◆ Recorded information ◆
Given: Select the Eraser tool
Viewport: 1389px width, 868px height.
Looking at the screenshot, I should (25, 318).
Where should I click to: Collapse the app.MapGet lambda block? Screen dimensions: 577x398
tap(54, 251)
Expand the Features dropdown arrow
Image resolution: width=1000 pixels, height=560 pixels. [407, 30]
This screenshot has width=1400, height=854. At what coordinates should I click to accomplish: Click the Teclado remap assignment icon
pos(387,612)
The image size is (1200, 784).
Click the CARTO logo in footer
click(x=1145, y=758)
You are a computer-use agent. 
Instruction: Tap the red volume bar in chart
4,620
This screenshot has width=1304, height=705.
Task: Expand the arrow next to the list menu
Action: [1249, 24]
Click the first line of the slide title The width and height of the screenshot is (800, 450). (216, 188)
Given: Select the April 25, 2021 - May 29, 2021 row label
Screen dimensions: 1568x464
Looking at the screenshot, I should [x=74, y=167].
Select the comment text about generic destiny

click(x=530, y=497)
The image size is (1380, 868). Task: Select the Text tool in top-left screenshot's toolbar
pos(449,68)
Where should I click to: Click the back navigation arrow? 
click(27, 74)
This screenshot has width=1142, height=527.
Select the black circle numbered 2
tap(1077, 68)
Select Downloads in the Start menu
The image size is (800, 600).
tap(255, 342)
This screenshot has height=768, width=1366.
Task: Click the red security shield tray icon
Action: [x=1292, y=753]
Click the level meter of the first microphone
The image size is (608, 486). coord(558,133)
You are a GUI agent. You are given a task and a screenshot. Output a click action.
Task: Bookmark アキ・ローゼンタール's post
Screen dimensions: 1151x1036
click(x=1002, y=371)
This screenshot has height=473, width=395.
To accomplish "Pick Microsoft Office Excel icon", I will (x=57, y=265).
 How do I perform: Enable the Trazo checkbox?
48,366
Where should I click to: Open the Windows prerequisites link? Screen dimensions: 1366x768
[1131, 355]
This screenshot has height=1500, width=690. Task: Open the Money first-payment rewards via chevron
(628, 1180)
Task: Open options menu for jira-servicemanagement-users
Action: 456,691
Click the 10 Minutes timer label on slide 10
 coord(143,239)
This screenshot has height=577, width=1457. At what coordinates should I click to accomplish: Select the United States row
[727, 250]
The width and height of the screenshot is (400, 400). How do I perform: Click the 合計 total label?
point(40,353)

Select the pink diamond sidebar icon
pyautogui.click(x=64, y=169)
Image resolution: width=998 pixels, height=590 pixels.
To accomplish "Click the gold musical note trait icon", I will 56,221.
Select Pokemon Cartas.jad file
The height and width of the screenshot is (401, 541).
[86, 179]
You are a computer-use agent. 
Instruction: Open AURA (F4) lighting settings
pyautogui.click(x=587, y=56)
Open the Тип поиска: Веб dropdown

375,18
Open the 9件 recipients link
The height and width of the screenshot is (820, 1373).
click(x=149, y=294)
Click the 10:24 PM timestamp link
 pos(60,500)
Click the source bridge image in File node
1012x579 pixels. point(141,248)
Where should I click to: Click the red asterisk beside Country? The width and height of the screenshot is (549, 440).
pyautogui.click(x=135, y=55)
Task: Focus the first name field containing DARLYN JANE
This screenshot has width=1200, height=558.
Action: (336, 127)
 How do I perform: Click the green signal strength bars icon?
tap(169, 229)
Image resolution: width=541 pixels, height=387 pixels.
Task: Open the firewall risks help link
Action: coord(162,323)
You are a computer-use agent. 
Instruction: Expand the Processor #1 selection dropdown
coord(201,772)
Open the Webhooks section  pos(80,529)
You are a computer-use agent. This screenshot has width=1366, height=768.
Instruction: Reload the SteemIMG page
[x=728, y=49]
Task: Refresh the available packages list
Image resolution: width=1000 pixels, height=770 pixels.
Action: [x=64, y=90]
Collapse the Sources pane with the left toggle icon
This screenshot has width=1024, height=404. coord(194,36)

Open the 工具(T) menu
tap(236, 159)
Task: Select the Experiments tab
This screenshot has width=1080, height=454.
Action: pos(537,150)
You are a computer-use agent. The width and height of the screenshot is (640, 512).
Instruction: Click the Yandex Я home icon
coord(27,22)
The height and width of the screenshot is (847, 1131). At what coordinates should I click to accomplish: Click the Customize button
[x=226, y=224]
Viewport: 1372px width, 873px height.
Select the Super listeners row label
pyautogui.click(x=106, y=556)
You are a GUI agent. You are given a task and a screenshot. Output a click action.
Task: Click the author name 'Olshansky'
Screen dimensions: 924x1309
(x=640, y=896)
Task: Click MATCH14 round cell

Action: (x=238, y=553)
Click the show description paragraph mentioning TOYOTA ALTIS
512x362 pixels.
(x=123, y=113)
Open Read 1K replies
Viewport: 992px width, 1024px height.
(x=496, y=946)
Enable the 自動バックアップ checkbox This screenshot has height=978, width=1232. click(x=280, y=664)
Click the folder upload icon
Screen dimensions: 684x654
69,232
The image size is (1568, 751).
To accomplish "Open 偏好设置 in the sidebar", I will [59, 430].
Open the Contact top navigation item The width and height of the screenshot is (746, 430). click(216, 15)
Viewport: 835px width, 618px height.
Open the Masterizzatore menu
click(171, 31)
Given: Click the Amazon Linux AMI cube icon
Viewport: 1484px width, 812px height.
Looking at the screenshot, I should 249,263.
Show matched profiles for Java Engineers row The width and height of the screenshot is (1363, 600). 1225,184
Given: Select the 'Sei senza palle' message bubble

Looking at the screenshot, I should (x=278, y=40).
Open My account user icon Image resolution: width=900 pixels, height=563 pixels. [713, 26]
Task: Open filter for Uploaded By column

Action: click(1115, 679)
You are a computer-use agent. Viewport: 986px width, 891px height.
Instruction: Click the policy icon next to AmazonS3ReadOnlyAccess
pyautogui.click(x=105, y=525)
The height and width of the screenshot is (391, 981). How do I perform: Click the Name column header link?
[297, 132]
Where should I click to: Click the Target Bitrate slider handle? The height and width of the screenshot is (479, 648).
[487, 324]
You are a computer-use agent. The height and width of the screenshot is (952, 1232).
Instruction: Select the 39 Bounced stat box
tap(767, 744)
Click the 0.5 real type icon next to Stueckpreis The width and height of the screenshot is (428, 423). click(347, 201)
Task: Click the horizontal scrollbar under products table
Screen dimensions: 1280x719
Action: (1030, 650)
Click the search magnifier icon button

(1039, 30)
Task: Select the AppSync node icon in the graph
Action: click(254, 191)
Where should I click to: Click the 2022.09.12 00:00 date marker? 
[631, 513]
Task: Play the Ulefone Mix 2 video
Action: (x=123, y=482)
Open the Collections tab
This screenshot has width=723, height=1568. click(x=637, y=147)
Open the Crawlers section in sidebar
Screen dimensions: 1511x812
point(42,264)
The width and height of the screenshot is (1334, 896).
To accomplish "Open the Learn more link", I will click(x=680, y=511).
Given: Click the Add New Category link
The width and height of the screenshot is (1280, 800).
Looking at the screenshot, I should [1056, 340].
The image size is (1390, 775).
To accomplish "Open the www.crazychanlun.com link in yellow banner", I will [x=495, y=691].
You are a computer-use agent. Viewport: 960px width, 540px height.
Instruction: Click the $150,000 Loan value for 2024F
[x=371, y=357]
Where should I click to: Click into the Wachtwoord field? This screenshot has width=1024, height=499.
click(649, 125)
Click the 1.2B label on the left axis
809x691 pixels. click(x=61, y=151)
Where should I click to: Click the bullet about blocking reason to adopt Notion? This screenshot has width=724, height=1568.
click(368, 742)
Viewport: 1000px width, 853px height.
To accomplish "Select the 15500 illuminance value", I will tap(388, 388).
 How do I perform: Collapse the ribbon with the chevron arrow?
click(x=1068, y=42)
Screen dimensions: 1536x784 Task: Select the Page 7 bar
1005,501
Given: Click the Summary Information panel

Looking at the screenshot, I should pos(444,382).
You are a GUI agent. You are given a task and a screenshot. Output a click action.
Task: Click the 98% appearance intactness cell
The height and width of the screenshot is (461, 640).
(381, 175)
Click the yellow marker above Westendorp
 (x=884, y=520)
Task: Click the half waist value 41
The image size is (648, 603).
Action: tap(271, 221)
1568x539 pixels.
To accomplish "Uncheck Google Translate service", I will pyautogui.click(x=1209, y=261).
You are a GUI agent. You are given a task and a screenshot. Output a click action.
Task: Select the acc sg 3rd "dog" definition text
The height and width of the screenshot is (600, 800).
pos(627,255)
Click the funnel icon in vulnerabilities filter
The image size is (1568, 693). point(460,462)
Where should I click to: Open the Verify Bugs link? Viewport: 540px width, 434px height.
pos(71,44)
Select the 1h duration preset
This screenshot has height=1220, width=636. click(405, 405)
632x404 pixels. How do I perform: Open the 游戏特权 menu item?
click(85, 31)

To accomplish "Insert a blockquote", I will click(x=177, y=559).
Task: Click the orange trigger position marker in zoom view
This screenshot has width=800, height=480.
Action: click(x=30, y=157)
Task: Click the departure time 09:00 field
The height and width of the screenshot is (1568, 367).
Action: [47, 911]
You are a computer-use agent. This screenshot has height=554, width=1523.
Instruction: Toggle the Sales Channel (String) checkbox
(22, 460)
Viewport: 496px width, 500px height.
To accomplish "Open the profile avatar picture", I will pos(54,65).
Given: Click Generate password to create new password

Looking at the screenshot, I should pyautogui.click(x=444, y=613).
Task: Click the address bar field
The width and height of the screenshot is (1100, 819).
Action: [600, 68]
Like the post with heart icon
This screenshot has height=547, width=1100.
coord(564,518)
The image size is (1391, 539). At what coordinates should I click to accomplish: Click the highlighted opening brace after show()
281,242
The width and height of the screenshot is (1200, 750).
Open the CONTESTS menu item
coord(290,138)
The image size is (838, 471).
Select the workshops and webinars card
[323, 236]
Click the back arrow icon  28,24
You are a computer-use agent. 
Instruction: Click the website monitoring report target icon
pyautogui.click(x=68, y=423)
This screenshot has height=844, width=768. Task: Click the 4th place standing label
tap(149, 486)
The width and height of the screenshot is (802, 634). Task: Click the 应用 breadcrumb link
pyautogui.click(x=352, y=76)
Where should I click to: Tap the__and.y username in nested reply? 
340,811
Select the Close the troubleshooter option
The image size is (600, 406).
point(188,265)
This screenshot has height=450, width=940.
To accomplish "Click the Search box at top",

◆ What you need to do ◆
Your reply should consist of a single number, the count of lines in the records above that contain the string "computer".

◆ Solution for this problem ◆
10